The fact that physical laws often possess these symmetries (e.g., laws of physics are the same today as yesterday, or here as in a distant galaxy) underpins the fundamental conservation laws of energy, momentum, and angular momentum. These ideas of symmetry and invariants are also powerful in analyzing complex systems, including those in machine learning.
4. What’s Next?
In this post, we’ve seen how variational principles lead to Lagrangian and Hamiltonian mechanics, providing an elegant and powerful framework for describing physical systems.

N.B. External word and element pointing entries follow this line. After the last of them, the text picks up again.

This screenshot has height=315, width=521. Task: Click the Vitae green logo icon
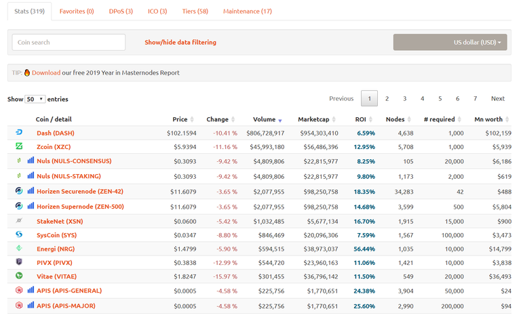(19, 276)
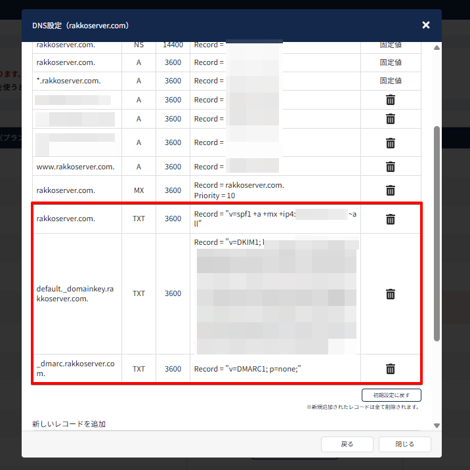
Task: Click the _dmarc.rakkoserver.com hostname cell
Action: click(75, 369)
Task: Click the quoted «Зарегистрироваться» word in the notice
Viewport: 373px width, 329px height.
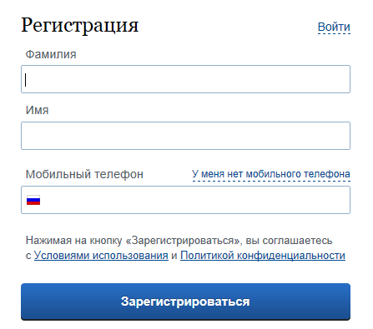Action: tap(183, 241)
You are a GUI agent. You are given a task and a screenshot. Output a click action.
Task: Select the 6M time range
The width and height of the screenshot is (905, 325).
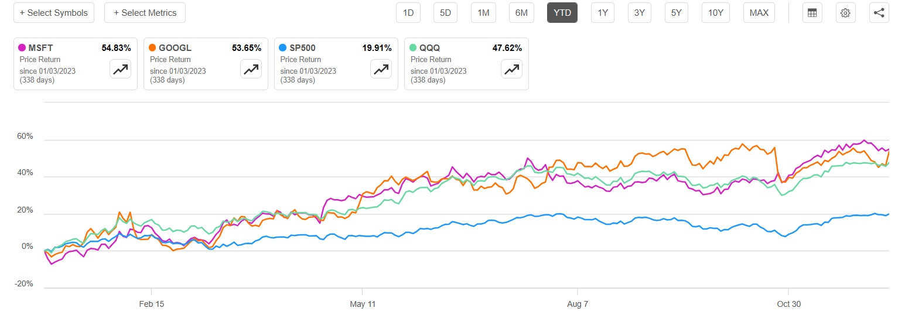520,13
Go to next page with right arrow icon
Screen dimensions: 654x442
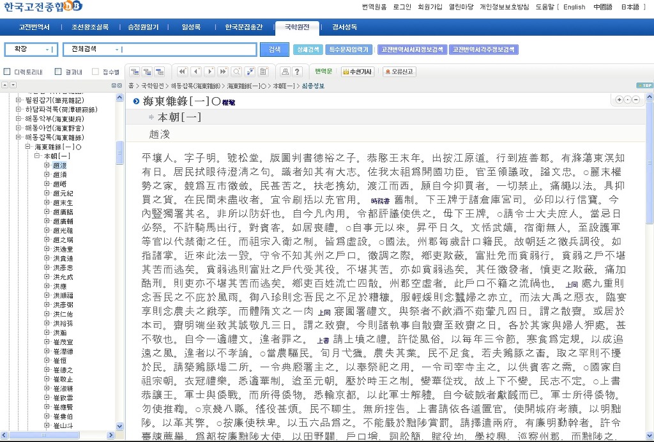[211, 72]
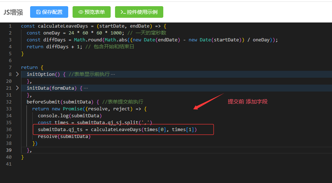332x183 pixels.
Task: Click Math.round on line 3
Action: pyautogui.click(x=88, y=40)
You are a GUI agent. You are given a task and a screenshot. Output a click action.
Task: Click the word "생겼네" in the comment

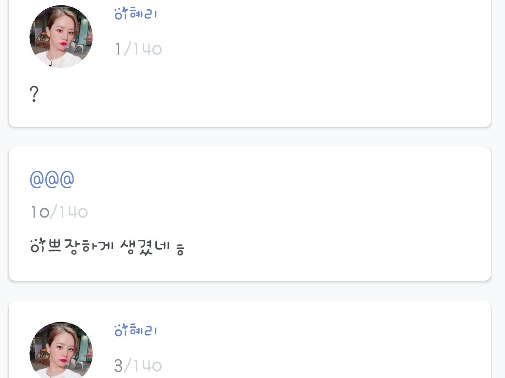click(x=144, y=247)
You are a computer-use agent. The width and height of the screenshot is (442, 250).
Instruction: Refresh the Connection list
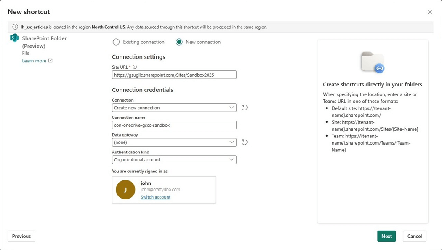tap(244, 108)
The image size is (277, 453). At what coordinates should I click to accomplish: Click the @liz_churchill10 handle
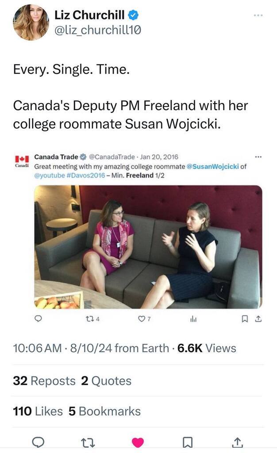[98, 29]
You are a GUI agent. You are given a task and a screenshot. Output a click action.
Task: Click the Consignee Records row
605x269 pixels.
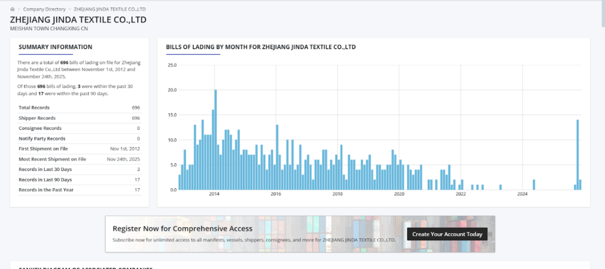tap(79, 128)
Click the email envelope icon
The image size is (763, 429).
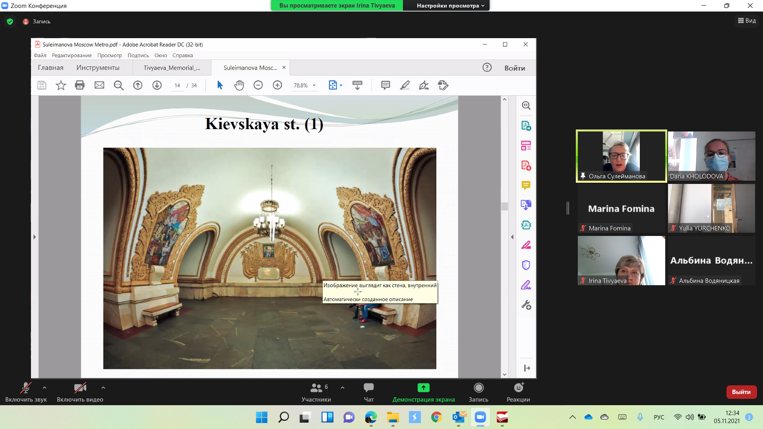(99, 85)
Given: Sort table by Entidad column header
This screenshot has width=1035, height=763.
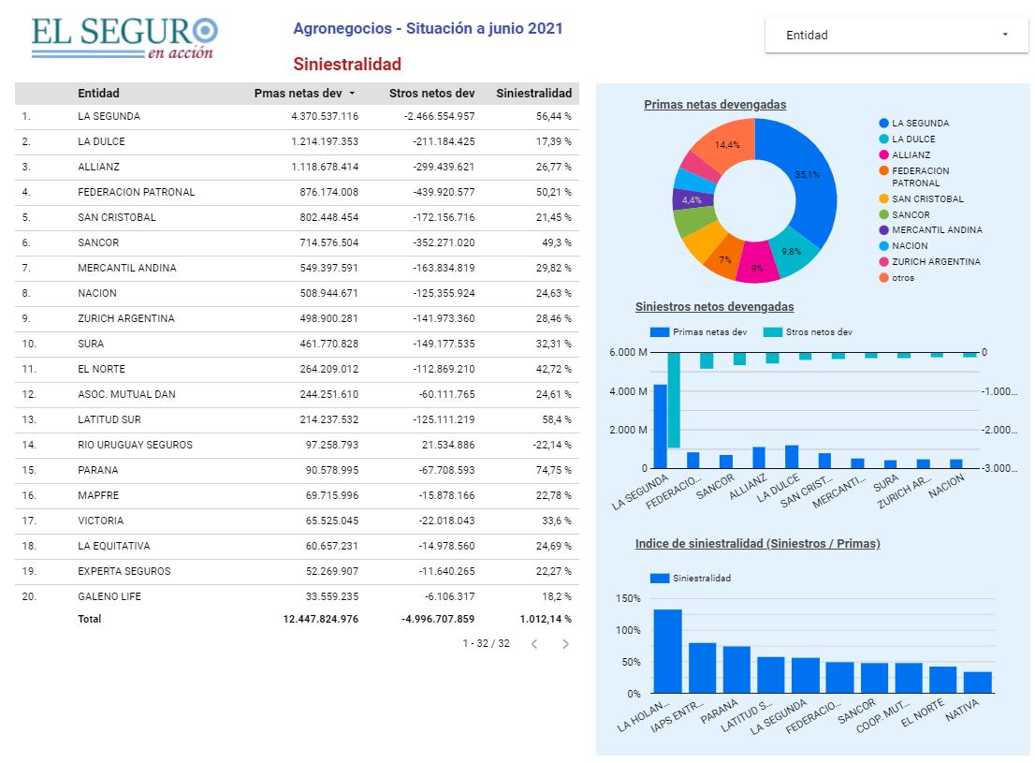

We also introduced the Legendre transform, which not only facilitates the switch from Lagrangian to Hamiltonian views but also serves as a crucial link to the concept of duality and convexity.
This detour through classical mechanics was intended to show:
- A major historical application and success of variational calculus.
- The origin of mathematical tools (like the Legendre transform) that are essential in modern optimization.
In the next parts of this crash course on Variational Calculus, we will:
- Apply the Euler-Lagrange equation to solve some classic example problems more directly.
- Discuss generalizations like functionals with higher-order derivatives or multiple independent/dependent variables.
- Briefly touch upon constrained variational problems.
This will further solidify our understanding of variational methods before we eventually move on to more advanced optimization topics like Convex Analysis, where the seeds sown by the Legendre transform will fully blossom.